I will add it to my queue post haste.
If I was not afraid of zombies I would so be netflixing that movie.
Don't let that gay heimlech guy know he's got to check your throat for obstructions too.
Ok...I DID SEE IT !! HA !! Here is my take....It is a good bad movie that is set in a future where George W. Bush is in his fourth term.Heads exploding, hot strippers, Freddy Krueger with a great line as the club owner "You're nothing until you can do what those zombie bitches can do!" to a regular stripper. Just watch the trailer and all of you will be hitting up that netflix top of the list button.Here is the link.
http://www.youtube.com/watch?v=UVkQCDfIe38
Scary...I'll stick to The Golden Girls.
OMG are THEY the Zombie Strippers??
Done.
15 mins. later.
Done.
15 mins. later.
Done.
I'm out.
I saw this on sale in the 99 cent bin the other day.
Maybe if they have it, I'll go buy it and send it to you for shits and giggles.
OMG OMG!..I think I'm Chokin..somebody gimme the Heimer Remover!..That was funny..cept..20minutes?..a day? hell it would take me 2 days,..I'd hafta go to the store & get more lube!..keep up the fun poo!
Looks like a sound choice for family movie night. I think you can handle it. I believe in you!
Yes you can!
First off, let me apologize to everyone for not keeping on top of these comments.
I'm in the worst training class ever ("Sodomy for Dummies") and I haven't had time for responses.
That said:
Hungry: keep me posted.
Chris: It may not win an Oscar, but it will definitely get a standing ovation from my wiggly.
Tee: Well put.
Narm: If strippers HAD souls, would we really care?
AngieSS: I like "devour." It makes my penis sound bigger.
march: We should be Netflix friends!!
Kellie: Not sure, although I rented a movie about zombies, then one about strippers, then "Nightmare on Elm Street" then "Jenna Loves Jamie, Part IX."
Dave: OMG - ON BROADWAY?!?!
Olly: No one sees the sweater vest before it's done. I only have to Bedazzle it.
rs27: Touche', my friend.
Fizzgig: "I Spit on Your Grave?" I saw "I Spit on Your Taint" - is that similar?
heyJoe: You're also now on the CIA watch list.
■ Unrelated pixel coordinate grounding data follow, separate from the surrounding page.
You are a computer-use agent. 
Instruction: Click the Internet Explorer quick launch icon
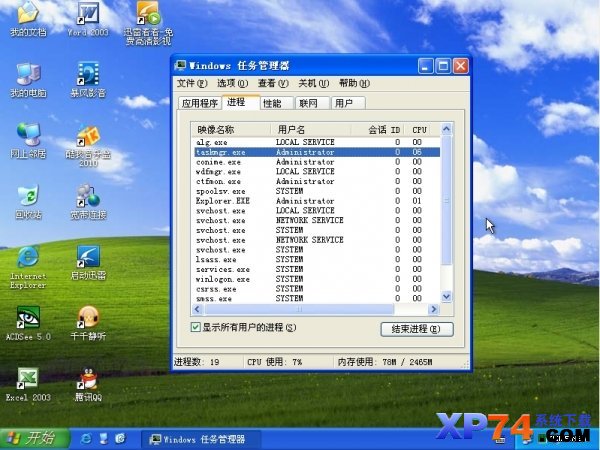(86, 439)
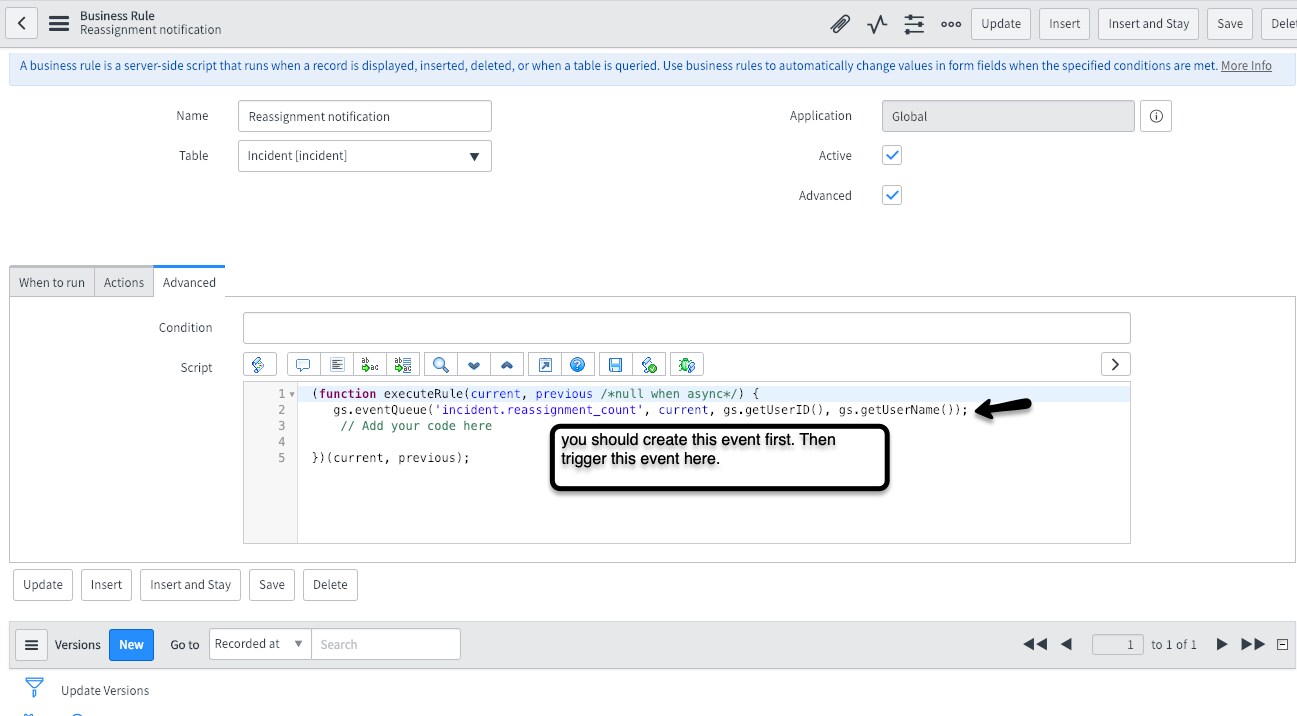Save the script using the disk icon
Screen dimensions: 1297x716
[613, 364]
lbluca: Just remember...zombie STRIPPERS.
Mike: mmfmfmmff
King: SEND ME A REVIEW FOR MY MOVIE SITE!! POSTHASTE (that means 'quick' - I know you're from New York and need this shit explained).
Thanks in advance.
Fiona: You've cracked the code!
Angry: Wow...you're ten minutes better than me. Lucky lady, your wife.
malach: your point?
Catscratch: Let me know and I'll give you my address.
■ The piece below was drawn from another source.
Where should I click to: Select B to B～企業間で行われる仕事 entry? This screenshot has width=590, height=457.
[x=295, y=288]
Weird: Thanks for making my lack of stamina look like I'm Michael Phelps...except shorter and I have an ass.
MI: Yes...we'll pop it in right after the "Full House" reruns. Uncle Jesse rules.
Zombie strippers. Now doesn't that just fire up the old libido? The primary problem that I foresee with zombie strippers is that they probably have to be careful to not pull off too much of their rotting flesh when they take it off; take it all off.
Well it's not the first time Jenna Jameson's been foaming at the mouth.
Did you go instant watch Xanadu? Admit it, you did!
I have an award for you over on my blog. I admit, the award icon is pretty dang femmy for your blog, but it's an award nonetheless. :)
Thanks for making me laugh every day while I'm at work not working.
HAHAHA...hilarious post :P loved it :P yeah let's hope all the dude next to you is the Heimlich :P
Joel Colonel Clink: Strippers can never take too much off.
That's rule #1 of being a Zombie Stripper.
Everyone knows that.
Meghan: Great. There's goes another five minutes.
Becky: I am proud to say that I've never - EVER - seen Xanadu.
On a related note, Olivia Newton John is SO HOT.
Kellie: Thanks! I'll ignore it almost immediately!
I mean..um...I'll acknowledge it next week!
Retirement: Welcome! How's that retirement income doing? I'm guessing it's dropping faster than the head of my wiggly.
Some strippers could be mistaken for zombies, depending on the part of town you're in.